Douglass Cutting, the person to blame for the whole Big Data wave sweeping organisations along with it, isn't your typical digital evangelist.

In Auckland as part of Spark's analytics offshoot Qrious, which will work with big data company Cloudera that employs Cutting, he is very much an old-fashioned Silicon Valley engineer - straightforward and modest.

Having worked on search engines straight out of college since the 1980s, Cutting worked for the first set of IT giants to emerge, including Yahoo and Apple, as well as the famed Xerox PARC research centre that's pretty much defined modern computing with a range of inventions and concepts.

He tried drinking the startup Kool-Aid, but "wasn't an entrepreneur at heart", and instead gave away the things he had come up with, when the internet portal Excite that he worked at the time went bust.


One of the things that Cutting published under a very liberal open source licence was a system of computers that could store and process large amounts of data.

It was designed to work with commodity computers and survive hardware failures, and to scale up to massive sizes as needed.

That was some 11 years ago, and by his own admission, Cutting had created something of a monster, "with lots of shortcomings".

These included no security, a difficult to use application programming interface, the system was hard to deploy and monitor and generally a bear to deal with.

Cutting's son named the system after a yellow stuffed toy elephant called Hadoop, and the rest is IT history.

Hadoop copped plenty of criticism initially for being difficult to use, requiring experts to program it, and skilful administrators to keep the system going.

That was then, and Cutting promises that Hadoop is becoming easier to deploy, and to use, through high-level coding frameworks like Apache Spark which is also open source.

Marketers, banks, insurers and other organisations are among those that collect lots of data and want to put it to good use with Hadoop. Some of the real-world applications for Hadoop include risk and customer churn analysis, fraud and anomaly detection, and even understanding how customers use - or not - certain products, Cutting said.


Companies such as electric car maker Tesla upload just about everything their customers do to their company servers, in order to improve their products, Cutting added.

Data science tool are being developed, and Hadoop users can code in the popular Python and R languages. Machine learning, and the ability to run Hadoop in the cloud are being developed too, with proprietary software vendor Microsoft ironically being hot on the open source big data app.

One key attraction of Hadoop is that it is cheaper than traditional databases - one tenth of the older technology, Cutting claimed.

What do local companies interested in dipping their toes into the big data lake need then, to get started with Hadoop?

Cutting provided a salutary reminder that he moves in a very different world when explained that companies with one billion dollar revenue would absolutely benefit from Hadoop (that's US dollars by the way).

"Digital tech is pervading society, and if you want to understand what products and markets and the world is doing, you need the data," Cutting said.

"Otherwise, it's like closing your eyes, and putting your ears in your fingers," he added.

Such billion dollar companies generate more than enough data that's good and accurate as part of their business, but yes, they are a bit bigger than the vast majority of New Zealand enterprises.

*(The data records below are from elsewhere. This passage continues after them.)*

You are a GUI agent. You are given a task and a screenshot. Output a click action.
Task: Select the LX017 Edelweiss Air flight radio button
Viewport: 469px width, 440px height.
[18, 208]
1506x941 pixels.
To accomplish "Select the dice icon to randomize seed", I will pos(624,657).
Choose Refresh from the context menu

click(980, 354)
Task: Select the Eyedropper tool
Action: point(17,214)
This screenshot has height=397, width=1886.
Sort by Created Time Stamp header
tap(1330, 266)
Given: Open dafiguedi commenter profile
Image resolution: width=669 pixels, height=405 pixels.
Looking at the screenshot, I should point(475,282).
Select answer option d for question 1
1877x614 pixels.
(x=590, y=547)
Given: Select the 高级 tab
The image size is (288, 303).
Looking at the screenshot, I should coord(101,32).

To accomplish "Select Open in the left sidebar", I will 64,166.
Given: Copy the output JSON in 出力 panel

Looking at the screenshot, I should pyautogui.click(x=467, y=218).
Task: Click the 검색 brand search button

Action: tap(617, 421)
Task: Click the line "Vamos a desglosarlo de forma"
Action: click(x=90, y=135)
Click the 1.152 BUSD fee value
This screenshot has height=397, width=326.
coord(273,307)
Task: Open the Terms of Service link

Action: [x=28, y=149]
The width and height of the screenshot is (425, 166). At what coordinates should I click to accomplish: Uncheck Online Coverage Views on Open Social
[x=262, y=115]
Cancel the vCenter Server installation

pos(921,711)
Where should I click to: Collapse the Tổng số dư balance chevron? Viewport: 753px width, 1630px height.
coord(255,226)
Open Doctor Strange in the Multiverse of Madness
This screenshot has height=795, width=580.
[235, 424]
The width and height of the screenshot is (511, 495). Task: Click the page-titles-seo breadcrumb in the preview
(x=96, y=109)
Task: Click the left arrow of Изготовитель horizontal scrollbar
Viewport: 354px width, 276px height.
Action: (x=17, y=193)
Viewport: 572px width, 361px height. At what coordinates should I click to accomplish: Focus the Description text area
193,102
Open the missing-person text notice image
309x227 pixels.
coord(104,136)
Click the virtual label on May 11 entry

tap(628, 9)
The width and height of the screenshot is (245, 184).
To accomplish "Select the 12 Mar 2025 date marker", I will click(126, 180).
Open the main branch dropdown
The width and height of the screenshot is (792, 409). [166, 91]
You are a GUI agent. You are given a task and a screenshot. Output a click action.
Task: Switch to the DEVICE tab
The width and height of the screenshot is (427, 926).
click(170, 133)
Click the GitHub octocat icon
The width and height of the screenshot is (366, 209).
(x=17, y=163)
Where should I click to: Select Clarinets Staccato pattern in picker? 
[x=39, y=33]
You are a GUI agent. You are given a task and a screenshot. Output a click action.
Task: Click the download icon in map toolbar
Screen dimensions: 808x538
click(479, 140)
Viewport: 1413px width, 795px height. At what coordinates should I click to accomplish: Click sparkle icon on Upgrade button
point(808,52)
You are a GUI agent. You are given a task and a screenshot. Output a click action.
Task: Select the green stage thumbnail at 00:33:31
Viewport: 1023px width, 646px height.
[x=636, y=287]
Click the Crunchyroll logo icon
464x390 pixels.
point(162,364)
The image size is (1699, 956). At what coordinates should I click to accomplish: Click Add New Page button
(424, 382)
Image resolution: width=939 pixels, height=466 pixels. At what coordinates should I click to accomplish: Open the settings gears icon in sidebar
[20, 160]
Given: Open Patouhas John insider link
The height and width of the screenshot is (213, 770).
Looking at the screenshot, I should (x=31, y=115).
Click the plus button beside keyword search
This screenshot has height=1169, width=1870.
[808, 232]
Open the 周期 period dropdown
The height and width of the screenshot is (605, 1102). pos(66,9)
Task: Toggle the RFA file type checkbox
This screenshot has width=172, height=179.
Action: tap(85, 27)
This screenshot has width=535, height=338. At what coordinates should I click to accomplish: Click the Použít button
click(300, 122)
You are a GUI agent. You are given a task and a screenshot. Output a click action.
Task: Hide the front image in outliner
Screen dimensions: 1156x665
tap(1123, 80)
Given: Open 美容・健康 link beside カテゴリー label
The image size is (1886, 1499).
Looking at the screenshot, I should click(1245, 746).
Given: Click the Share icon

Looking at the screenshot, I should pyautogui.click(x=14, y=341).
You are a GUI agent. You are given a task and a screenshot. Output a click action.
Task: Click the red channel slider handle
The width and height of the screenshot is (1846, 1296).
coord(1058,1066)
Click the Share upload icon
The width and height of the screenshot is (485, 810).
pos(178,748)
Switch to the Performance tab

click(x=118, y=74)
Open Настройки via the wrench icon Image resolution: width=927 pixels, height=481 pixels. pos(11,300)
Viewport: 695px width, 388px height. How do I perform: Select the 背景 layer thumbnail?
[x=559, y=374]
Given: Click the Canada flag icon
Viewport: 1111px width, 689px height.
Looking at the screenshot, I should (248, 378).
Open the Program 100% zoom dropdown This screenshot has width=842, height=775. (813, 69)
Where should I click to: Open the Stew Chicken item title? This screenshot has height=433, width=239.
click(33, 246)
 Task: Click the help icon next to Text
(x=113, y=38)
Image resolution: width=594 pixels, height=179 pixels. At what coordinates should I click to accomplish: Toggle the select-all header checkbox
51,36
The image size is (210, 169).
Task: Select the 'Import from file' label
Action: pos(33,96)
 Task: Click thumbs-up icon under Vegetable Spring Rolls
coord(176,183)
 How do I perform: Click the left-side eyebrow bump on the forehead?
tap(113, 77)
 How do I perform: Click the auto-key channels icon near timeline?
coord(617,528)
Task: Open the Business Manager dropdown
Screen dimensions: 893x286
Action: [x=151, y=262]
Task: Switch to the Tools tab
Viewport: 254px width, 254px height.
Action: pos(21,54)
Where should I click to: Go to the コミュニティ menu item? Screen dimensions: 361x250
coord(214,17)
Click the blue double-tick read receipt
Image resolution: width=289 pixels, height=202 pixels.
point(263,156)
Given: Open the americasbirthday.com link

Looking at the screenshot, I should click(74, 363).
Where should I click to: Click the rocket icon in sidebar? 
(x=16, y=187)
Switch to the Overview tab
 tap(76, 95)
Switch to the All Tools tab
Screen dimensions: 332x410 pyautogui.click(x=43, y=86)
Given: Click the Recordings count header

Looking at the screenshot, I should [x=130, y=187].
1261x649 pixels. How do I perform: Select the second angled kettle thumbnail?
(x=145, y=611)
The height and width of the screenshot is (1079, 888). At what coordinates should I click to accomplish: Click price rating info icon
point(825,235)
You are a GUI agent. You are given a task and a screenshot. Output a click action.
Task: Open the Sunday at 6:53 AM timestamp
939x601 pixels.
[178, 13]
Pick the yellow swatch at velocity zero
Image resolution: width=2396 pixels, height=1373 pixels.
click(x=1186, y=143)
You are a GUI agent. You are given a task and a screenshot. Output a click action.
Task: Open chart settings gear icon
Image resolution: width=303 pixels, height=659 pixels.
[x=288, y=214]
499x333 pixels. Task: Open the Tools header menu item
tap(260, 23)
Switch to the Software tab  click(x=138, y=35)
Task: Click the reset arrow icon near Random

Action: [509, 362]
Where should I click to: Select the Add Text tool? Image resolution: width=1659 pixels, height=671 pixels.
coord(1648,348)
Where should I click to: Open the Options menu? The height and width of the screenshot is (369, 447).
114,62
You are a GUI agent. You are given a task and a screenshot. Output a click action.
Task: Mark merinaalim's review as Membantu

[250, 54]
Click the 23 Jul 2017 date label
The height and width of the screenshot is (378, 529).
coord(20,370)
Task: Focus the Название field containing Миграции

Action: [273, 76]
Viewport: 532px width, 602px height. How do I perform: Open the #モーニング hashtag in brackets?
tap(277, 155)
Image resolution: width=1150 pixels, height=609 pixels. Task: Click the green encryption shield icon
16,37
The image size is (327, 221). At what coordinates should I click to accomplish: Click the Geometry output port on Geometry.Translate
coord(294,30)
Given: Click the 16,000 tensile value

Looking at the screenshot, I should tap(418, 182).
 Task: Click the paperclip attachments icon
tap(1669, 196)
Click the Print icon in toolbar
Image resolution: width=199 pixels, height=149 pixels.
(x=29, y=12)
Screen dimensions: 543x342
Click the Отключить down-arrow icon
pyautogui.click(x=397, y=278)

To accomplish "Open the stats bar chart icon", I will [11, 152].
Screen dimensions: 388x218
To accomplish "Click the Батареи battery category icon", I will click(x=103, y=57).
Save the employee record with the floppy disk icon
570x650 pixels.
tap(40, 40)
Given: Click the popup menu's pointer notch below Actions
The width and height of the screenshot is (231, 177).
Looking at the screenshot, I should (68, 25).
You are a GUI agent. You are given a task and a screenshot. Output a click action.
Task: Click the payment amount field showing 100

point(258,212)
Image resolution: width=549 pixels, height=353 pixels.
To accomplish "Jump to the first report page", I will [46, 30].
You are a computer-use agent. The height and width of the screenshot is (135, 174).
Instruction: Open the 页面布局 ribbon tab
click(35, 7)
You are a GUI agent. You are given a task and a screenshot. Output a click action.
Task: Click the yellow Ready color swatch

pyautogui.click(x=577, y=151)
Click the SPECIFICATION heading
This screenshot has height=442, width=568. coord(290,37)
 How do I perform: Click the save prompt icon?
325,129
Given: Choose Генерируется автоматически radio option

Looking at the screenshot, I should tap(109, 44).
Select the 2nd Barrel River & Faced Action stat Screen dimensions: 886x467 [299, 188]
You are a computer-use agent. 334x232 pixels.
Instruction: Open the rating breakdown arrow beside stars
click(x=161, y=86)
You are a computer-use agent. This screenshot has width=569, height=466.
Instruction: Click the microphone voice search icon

Qrious head David Leach assured me that Hadoop solutions can be tailored for local businesses as well, small as they are, and that they too would benefit from big data with better efficiencies and lower costs.

To control your own fate though, Cutting was adamant that outsourcing isn't the right way to do it. This is similar to cloud computing: it can definitely save money, but you need someone on board with systems administrator skills to make it work and decide on the right things for your business.

Instead, it's necessary to build big data skills in-house, and consider those to be part of the core set of business know-how needed to operate in 2017.

In other words, your next hire might have to be a Big Data engineer or scientist - or both. Start looking now, because those people are rarer than hen's teeth.